Startupper vidéomane
Son doctorat acquis, Éric Setton entra chez Hewlett-Packard mais n’y passa que treize mois. En octobre 2007, il fondait une start-up, Dyyno, pour la diffusion et la distribution de vidéos, justement. En 2009, le 9 septembre, avec Uri Raz, il fondait une autre start-up, Tango : « On s’est lancé avec l’idée de faire le premier service de communication vidéo-mobile. Quand vous avez des enfants, vous ne pouvez pas les suivre sur votre ordinateur. Mes enfants ne peuvent même pas imaginer qu’on puisse parler à ses proches sans les voir. Pour moi, c’est magique. » Au départ, Éric Setton animait une toute petite équipe, 14 personnes.
Tango est une application de messagerie mobile, avec des centaines de millions d’utilisateurs de par le monde, pour des appels vidéo et vocaux gratuits, de textos, de découverte sociale, de navigation et de partage de contenu. Tango, multiplateforme – plus de 70 « bidules » différents –, fonctionne sur 3G, 4G et wi-fi et compte plus de la moitié de ses usagers via les téléphones mobiles Android. Tango est accessible en 15 langues dans plus de 224 pays. « Tous les jours je réalise le rêve d’à peu près tout ingénieur, un système global de télécommunications. »
Going global
En 2014, le géant chinois Alibaba rachetait une participation minoritaire de Tango à ses fondateurs pour 215 millions de dollars ; Éric Setton se hissait de la sorte parmi les 500 plus grandes fortunes françaises. À ce jour, la société a levé 367 millions de dollars en financement de capital-risque et a ouvert aussi un bureau à Saint-Pétersbourg. La pandémie de Covid-19, stimulant la télécommunication tous azimuts, n’a fait que renforcer l’emprise de Tango sur son secteur. La plupart des collaborateurs de Tango sont bilingues ou polyglottes.
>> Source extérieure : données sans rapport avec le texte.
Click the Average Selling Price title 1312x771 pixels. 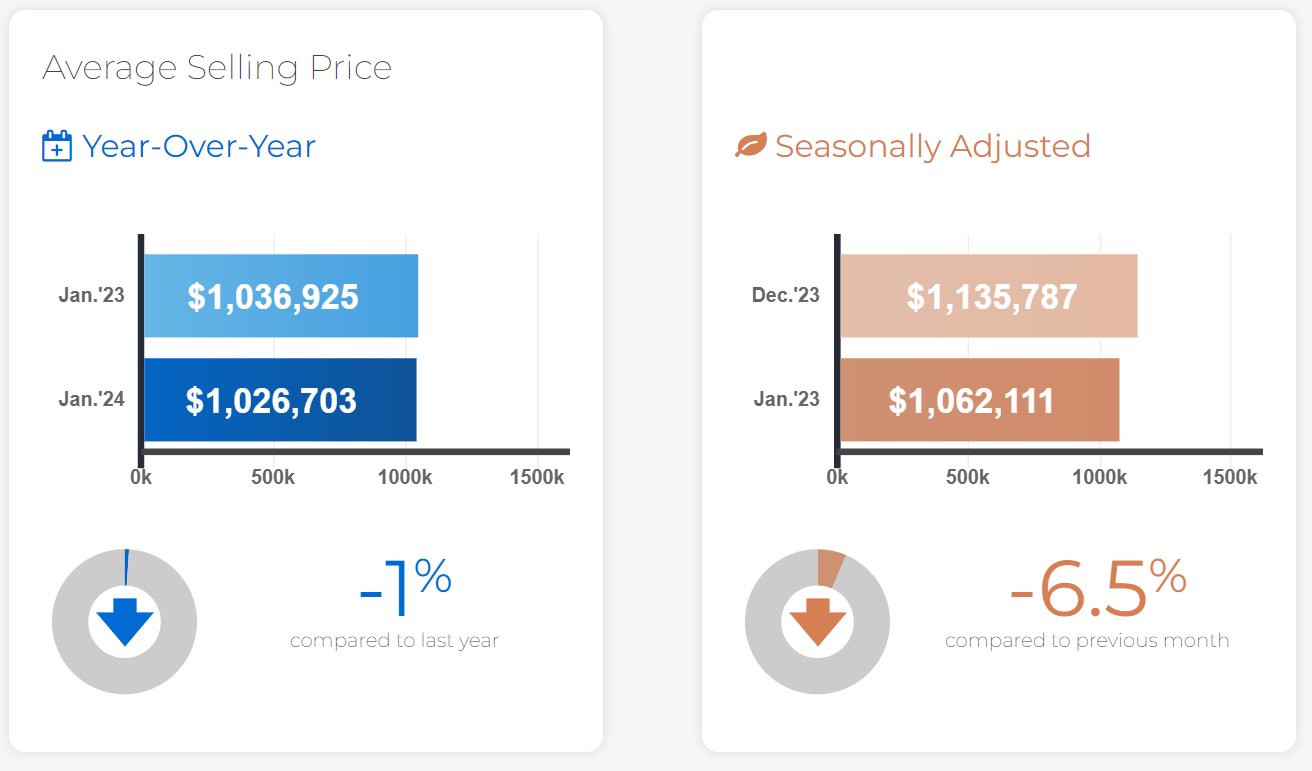click(x=217, y=68)
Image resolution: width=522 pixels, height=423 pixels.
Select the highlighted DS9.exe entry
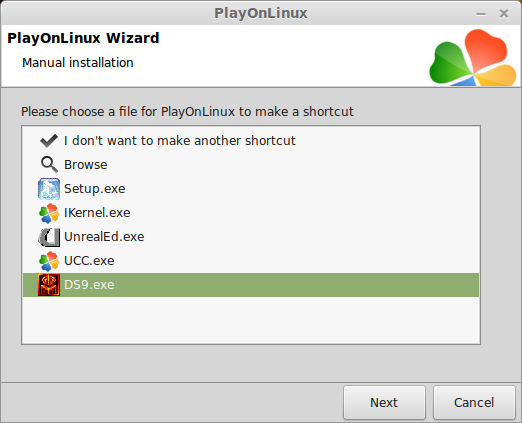[251, 285]
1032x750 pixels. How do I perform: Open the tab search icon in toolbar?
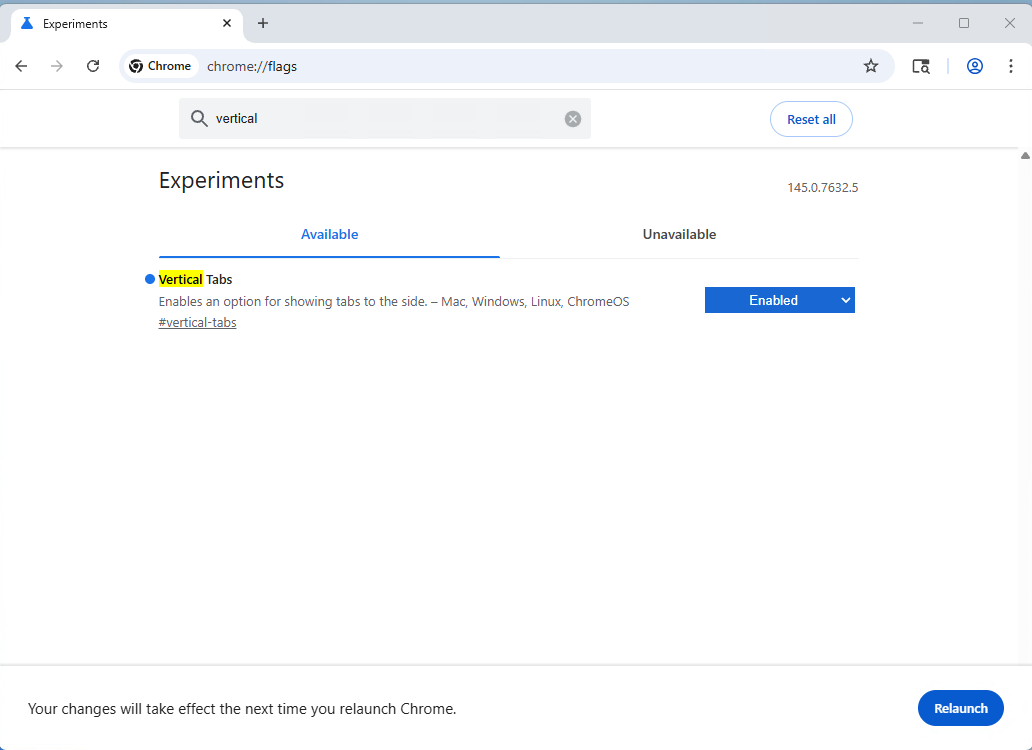(921, 66)

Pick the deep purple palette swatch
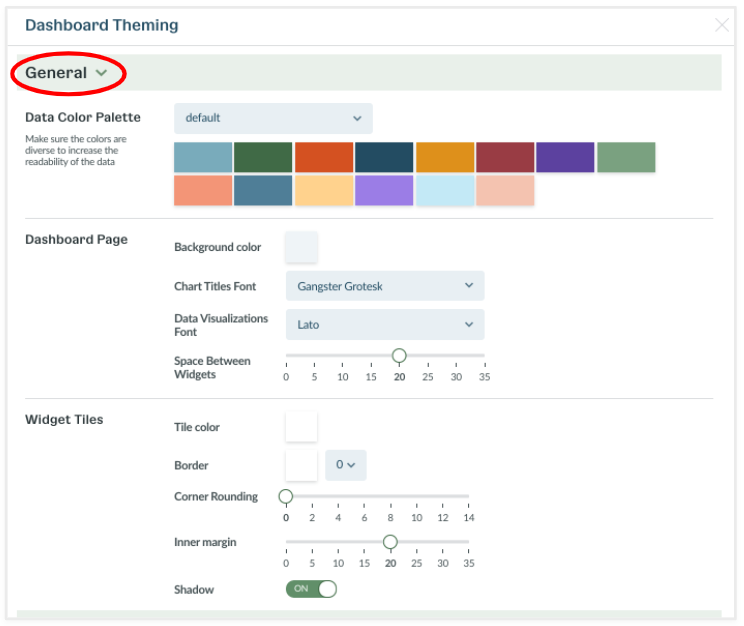point(565,157)
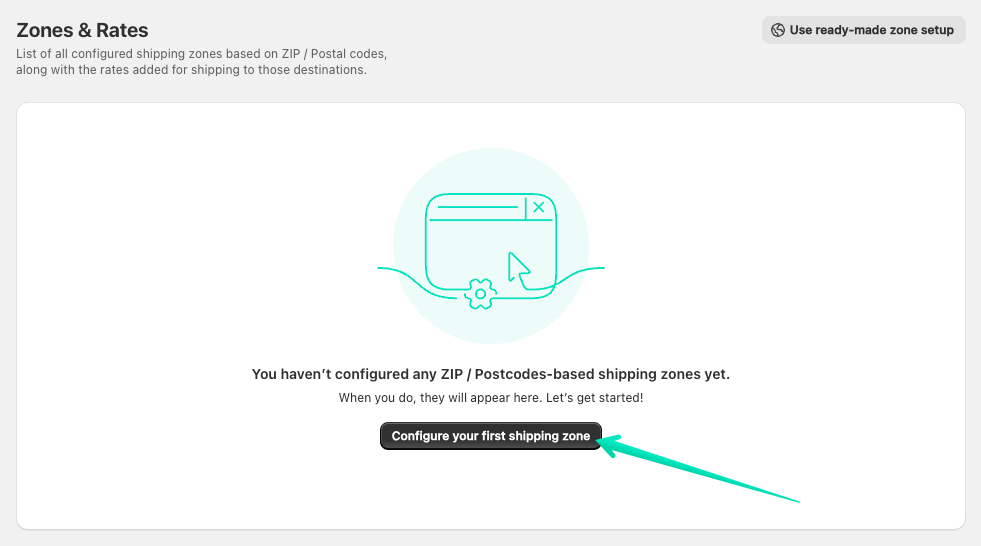Click the illustrated browser window title bar
This screenshot has height=546, width=981.
[476, 207]
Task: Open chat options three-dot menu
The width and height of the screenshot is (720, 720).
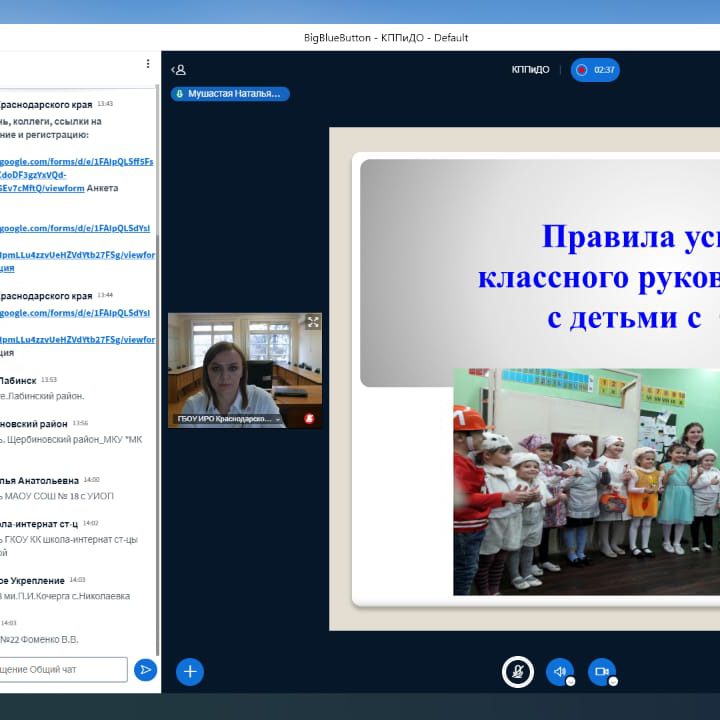Action: pos(148,63)
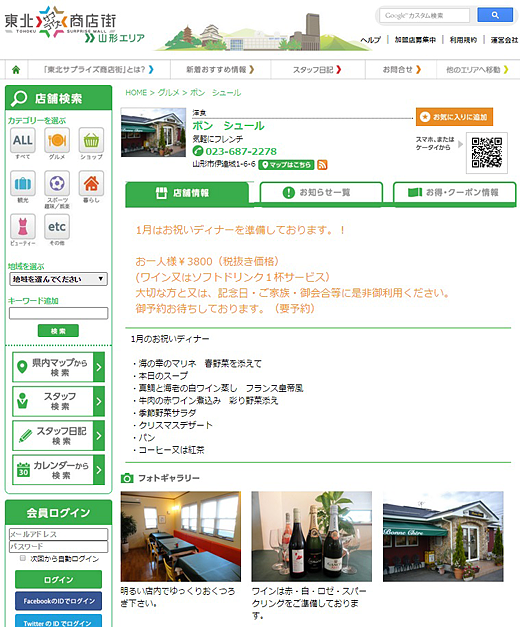
Task: Go to the home icon in navigation bar
Action: 16,70
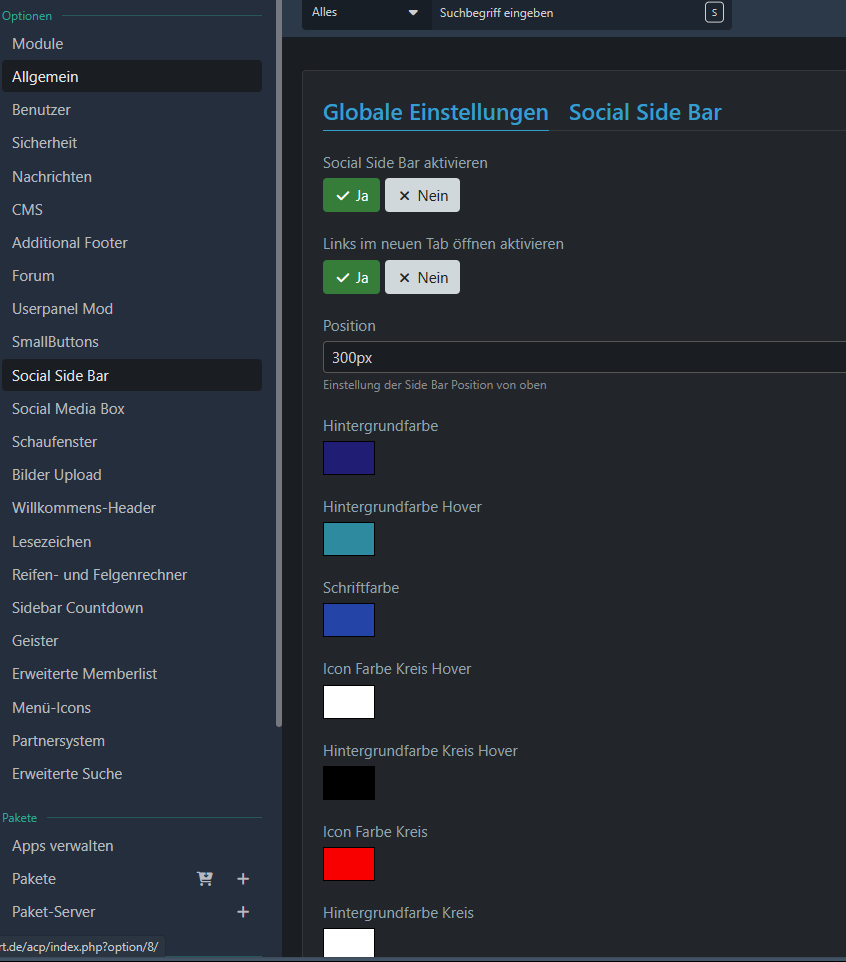The width and height of the screenshot is (846, 962).
Task: Disable Social Side Bar with the Nein button
Action: (422, 196)
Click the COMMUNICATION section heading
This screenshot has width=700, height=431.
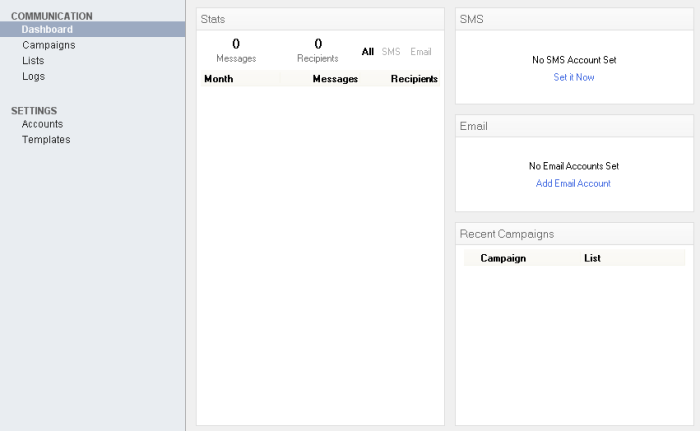click(x=51, y=16)
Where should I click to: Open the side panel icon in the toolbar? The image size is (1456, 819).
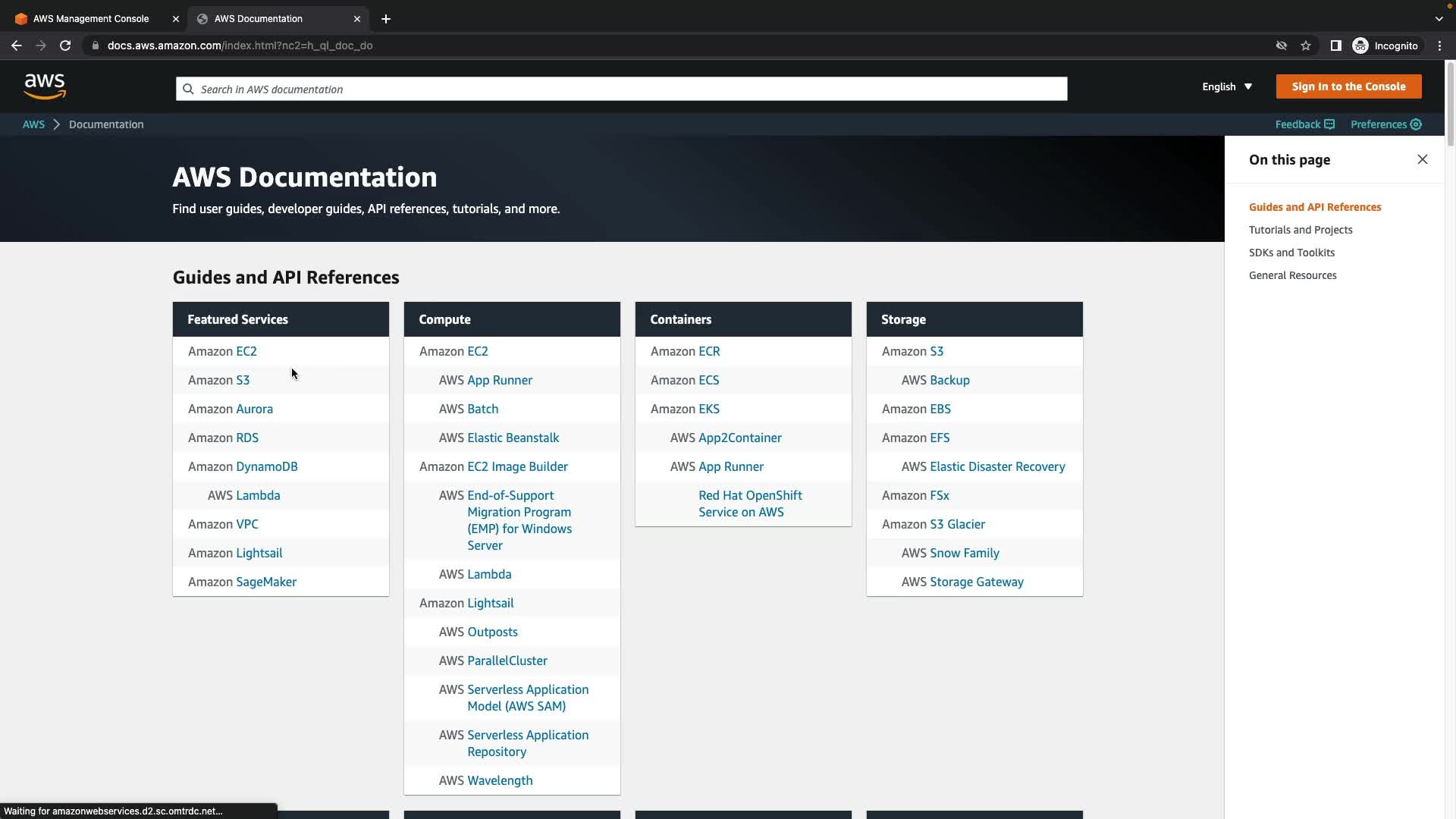(x=1336, y=46)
“Les X sont comme des poissons dans l’eau dans la Silicon Valley”
Éric Setton est un garçon extrêmement attachant : très ouvert, il s’exprime avec aisance et plaisir. La famille est pour lui une valeur primordiale. Ce danseur assidu a rencontré son épouse de cette manière (par le tango, d’où le nom de sa société). Le sport, pratiqué ensemble avec sa femme, est le kitesurf, planche tirée par un cerf-volant : « C’est grâce au kitesurf que j’ai trouvé notre premier investisseur (Bill Tai) pour Tango. » Ils ont deux filles, de 10 et 7 ans. Elles sont trilingues. L’aînée va dans une école de rêve, biculturelle, à Palo Alto.
« La communauté des X se développe de manière incroyable dans la Valley. Les X sont comme des poissons dans l’eau dans la Silicon Valley. J’ai la chance de pouvoir garder un lien assez fort avec la France. » Éric préside depuis avril 2018 Friends of Ecole Polytechnique.